#### TO DO
Please express the items as a numbered list, dropping any blank lines, beginning at the line that has "Where should I" and stopping after the line that has "pyautogui.click(x=703, y=8)".
--- START DATA SHOWN ---
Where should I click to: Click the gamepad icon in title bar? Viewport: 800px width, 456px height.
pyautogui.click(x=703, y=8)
--- END DATA SHOWN ---
--- START DATA SHOWN ---
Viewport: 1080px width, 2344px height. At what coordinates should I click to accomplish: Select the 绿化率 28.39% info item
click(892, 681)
--- END DATA SHOWN ---
--- START DATA SHOWN ---
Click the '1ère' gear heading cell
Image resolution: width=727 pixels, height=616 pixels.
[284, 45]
--- END DATA SHOWN ---
#### WRITTEN ANSWER
1. Where should I click to: Click the gamepad icon in title bar? Viewport: 800px width, 456px height.
2. pyautogui.click(x=703, y=8)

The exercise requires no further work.